Et l'Europe, dans tout ça ? Est-elle restée les bras croisés en attendant le renouvellement hasardeux de la navette américaine ? Non, à vrai dire, elle va même dépenser beaucoup d'argent pendant plusieurs années à élaborer sa navette, pour finir par jeter l'éponge, faute d'accord entre les pays constructeurs, et, il faut bien l'avouer également, faute de crédits. L'astronautique est un gouffre qui a réussi à ruiner un pays comme l'URSS, ne l'oublions pas. La course à la Lune s'est terminée par un seul vainqueur, qui a anéanti économiquement son adversaire, et a provoqué quarante ans après une onde de choc qui fait qu'aujourd'hui il ne reste que peu de possibilités pour s'exprimer dans le domaine. Barack Obama a dû mettre au frigo les projets faramineux de son prédécesseur, faute de moyens financiers (voir ici l'article à ce sujet). L'étude du dossier Hermès, le nom de ce qui aurait pu devenir la navette européenne révèle surtout que ce dernier était entaché des mêmes erreurs de conception que celui de son aînée : rien n'avait été prévu pour la sécurité des cosmonautes, et le revirement à l'an 2000 vers un cargo automatisé pour ravitailler l'ISS plutôt une bonne chose. L'espace fait certes toujours rêver (je l'espère !), mais il a assez tué comme cela, semble-t-il. Place à l'espace low-cost.

Quand on regarde les projets privés actuels, tels que le Dream Chaser, ou mieux encore le projet d'Orbital, on ne peut avoir au départ que des regrets en Europe. Les européens, en effet, avaient eux aussi proposé leur mini-navette, appelée Hermès. Et franchement, elle avait plutôt fière allure, leur petite navette. 

Le tout premier projet est celui du CNES, et date de 1977. Les premières épures montrent un engin qui n'est qu'une navette spatiale américaine en réduction, avec une dérive arrière unique. Ce design calqué sur la navette US tiendra jusqu'en 1981. L'engin est nettement dès le départ plus petit, pouvant emporter deux pilotes et un ou deux passagers, et repose sur l'espoir de la construction d'un lanceur performant qui n'existe pas encore et qui deviendra Ariane V. Le projet évolue lentement, faute de fonds propres : aux premiers calculs, le projet est évalué à 10 milliards de francs de l'époque et le CNES, c'est simple, ne les a pas.  C'est Hubert Curien, responsable du CNRS qui va soutenir le projet à bout de bras, en se déclarant partisan en 1983 de la présence humaine d'européens dans le ciel. Devenu président de l'Agence Spatiale Européenne l'année précédente, son avis n'a que plus de poids. Le président du Cnes avait réussi à convaincre Le gouvernement de s'engager davantage dans le projet. Le 30 et 31 dėcembre 1985, un grand pas est fait : les 13 ministres européens de la recherche et de la technologie se retrouvaient ce jour-là à Rome pour envisager les 10 années à venir de l'ESA. Deux sujets de discussion au programme : l'avenir d'Ariane 5 et de Colombus, proposé par la RFA, ne réalité une mini station spatiale. En complément, le 18 octobre 1985, le Cnes avait annoncé les deux firmes françaises responsables du projet Hermes. A savoir l'Aérospatiale pour la construction, et Dassault-Bréguet pour les études aérodynamiques.

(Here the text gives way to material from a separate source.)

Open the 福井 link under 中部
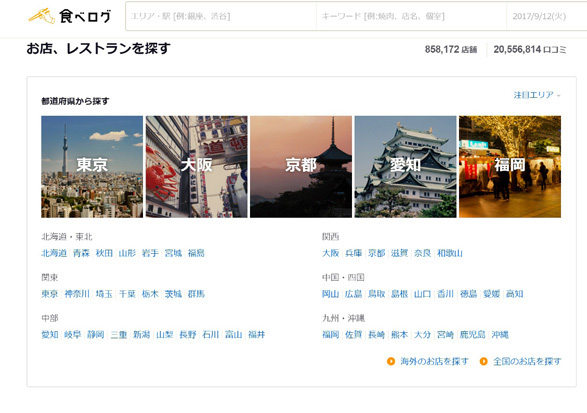Image resolution: width=587 pixels, height=413 pixels. point(256,334)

Deux mois plus tard, les ambitions françaises voient se rallier les autres pays européens : en juin 1986, le projet dévient européen. Jacques Chirac, qui est devenu premier ministre le 20 mars 1986 et qui a bien compris l'enjeu, vient d'annoncer que la France va financer 45% du projet d'études préliminaires. On a déjà dépensé 330 millions de francs de l'époque. Hermès est prioritairement un projet scientifique... et militaire : ce n'est pas un projet commercial, bien qu'il soit lancé par une fusée civile. La presse, enthousiaste, annonce d'emblée le premier vol pour 1997 (dans un texte datant du 31 octobre 1986). L'Europe croit en sa bonne fée. Comment un tel projet ambitieux et réaliste, qui aujourd'hui ressemble comme deux gouttes d'eau au projet DreamChaser, lui-même copie du HL-20, va-t-il capoter, c'est bien là tout le problème. Les européens, dans cette ils course à couteaux tirés vont-ils rater le coche qui leur assurerait aujourd'hui une hégémonie flagrante, au regard du manque d'appareil américain ?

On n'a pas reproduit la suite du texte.